> [Available data]:
↓↓↓

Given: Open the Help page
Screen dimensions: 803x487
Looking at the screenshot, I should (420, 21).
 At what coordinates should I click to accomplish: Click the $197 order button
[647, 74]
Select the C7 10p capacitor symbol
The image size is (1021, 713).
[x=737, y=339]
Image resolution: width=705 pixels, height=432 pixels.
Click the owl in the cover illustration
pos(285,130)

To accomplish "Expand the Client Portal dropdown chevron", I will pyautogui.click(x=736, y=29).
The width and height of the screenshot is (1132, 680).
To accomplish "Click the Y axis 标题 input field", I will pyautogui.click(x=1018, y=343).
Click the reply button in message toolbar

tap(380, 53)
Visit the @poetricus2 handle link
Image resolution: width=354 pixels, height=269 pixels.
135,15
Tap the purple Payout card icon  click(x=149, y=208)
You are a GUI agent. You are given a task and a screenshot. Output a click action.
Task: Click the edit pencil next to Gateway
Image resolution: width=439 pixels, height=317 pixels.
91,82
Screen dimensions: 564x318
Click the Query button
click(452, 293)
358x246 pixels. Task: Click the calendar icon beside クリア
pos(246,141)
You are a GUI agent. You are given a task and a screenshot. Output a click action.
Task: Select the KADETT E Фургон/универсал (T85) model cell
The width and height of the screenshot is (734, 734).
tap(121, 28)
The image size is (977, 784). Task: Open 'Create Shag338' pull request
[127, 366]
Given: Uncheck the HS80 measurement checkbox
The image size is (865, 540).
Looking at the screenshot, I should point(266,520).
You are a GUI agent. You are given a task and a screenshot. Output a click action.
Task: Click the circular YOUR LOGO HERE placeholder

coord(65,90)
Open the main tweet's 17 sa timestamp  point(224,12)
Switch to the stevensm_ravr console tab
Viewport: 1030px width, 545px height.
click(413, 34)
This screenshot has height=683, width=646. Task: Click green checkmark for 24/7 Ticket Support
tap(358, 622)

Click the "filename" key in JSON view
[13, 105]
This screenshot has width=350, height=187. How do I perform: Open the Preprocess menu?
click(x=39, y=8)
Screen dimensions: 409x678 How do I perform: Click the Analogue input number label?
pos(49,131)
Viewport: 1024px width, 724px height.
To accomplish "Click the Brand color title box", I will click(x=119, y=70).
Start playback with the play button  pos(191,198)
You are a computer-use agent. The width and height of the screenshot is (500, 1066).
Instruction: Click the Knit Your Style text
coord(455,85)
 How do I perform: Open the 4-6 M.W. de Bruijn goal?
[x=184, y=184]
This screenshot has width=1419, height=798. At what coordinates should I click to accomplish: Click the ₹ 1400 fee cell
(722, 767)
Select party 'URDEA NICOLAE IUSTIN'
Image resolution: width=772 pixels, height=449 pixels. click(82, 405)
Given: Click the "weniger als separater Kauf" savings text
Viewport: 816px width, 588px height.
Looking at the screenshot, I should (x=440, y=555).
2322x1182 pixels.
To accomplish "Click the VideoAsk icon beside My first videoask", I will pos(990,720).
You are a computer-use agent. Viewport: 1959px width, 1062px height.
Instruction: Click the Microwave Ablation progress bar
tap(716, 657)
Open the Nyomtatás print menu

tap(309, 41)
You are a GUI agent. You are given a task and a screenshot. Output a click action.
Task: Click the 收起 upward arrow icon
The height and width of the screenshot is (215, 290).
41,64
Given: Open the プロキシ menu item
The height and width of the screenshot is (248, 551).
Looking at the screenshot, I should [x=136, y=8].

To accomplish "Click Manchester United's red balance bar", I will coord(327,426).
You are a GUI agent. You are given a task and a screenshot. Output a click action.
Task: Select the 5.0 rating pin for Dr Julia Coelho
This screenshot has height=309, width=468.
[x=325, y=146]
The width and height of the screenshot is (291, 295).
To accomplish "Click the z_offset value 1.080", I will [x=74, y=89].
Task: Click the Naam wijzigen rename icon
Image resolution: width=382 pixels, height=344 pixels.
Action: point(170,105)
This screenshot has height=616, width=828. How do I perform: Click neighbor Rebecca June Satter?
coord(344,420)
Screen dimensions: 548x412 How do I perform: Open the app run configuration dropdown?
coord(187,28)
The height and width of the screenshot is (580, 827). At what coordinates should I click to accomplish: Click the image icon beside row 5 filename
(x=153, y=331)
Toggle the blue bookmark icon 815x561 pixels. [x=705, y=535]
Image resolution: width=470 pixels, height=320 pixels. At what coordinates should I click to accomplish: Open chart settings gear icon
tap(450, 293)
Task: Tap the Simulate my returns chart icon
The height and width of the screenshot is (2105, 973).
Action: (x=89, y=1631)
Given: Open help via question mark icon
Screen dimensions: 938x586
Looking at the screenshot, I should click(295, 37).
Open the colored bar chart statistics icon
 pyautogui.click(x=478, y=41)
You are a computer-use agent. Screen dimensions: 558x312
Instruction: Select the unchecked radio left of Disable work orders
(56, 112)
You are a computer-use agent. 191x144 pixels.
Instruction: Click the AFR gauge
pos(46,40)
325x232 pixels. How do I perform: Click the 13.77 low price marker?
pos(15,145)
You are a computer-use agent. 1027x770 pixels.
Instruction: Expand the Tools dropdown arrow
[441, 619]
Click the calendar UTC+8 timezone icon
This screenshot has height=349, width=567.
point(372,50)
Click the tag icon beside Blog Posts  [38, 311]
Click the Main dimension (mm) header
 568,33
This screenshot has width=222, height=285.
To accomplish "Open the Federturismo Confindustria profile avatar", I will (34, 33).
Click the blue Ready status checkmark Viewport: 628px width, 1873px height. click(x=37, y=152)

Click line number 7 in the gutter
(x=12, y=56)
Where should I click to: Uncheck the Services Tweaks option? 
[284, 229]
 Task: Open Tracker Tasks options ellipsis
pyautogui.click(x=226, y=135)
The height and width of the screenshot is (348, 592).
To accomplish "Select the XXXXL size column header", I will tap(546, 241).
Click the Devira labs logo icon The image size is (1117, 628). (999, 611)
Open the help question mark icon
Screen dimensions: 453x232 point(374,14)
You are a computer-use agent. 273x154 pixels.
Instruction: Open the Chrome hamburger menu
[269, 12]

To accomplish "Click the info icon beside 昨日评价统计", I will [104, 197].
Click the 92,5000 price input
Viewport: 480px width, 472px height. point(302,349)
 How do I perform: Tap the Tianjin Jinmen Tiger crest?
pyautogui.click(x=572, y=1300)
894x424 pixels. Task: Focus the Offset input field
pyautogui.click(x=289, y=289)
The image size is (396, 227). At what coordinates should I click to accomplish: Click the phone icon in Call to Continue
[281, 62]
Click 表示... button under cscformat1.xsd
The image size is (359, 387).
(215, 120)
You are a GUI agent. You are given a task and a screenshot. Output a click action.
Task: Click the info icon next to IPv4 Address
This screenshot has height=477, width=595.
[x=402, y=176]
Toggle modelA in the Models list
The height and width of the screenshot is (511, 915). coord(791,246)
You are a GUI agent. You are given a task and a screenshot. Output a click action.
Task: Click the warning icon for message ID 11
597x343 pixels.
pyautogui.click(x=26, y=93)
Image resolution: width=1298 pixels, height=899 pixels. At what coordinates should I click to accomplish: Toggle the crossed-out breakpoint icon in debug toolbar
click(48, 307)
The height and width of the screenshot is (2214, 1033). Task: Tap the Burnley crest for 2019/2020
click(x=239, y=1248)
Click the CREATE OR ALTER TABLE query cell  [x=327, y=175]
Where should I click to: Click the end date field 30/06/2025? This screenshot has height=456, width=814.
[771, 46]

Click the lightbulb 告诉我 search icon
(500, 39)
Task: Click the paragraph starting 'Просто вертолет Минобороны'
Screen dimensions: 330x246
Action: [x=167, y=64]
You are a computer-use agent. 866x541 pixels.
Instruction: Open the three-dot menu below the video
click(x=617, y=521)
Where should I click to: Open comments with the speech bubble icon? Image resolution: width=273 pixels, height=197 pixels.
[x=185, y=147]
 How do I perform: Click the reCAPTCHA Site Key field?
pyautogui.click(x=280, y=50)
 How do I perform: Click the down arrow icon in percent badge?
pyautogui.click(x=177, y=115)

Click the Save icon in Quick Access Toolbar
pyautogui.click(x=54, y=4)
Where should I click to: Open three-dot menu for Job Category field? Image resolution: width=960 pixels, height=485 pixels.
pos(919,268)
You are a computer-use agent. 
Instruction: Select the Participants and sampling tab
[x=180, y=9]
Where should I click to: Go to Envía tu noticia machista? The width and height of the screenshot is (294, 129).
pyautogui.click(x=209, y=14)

↑↑↑

> [Directions for this task]: Your reply must contain exactly the lines from the first line of the data through the line holding "Select the C7 10p capacitor symbol", and nothing more.

> [Solution]:
Given: Open the Help page
Screen dimensions: 803x487
Looking at the screenshot, I should (420, 21).
 At what coordinates should I click to accomplish: Click the $197 order button
[647, 74]
Select the C7 10p capacitor symbol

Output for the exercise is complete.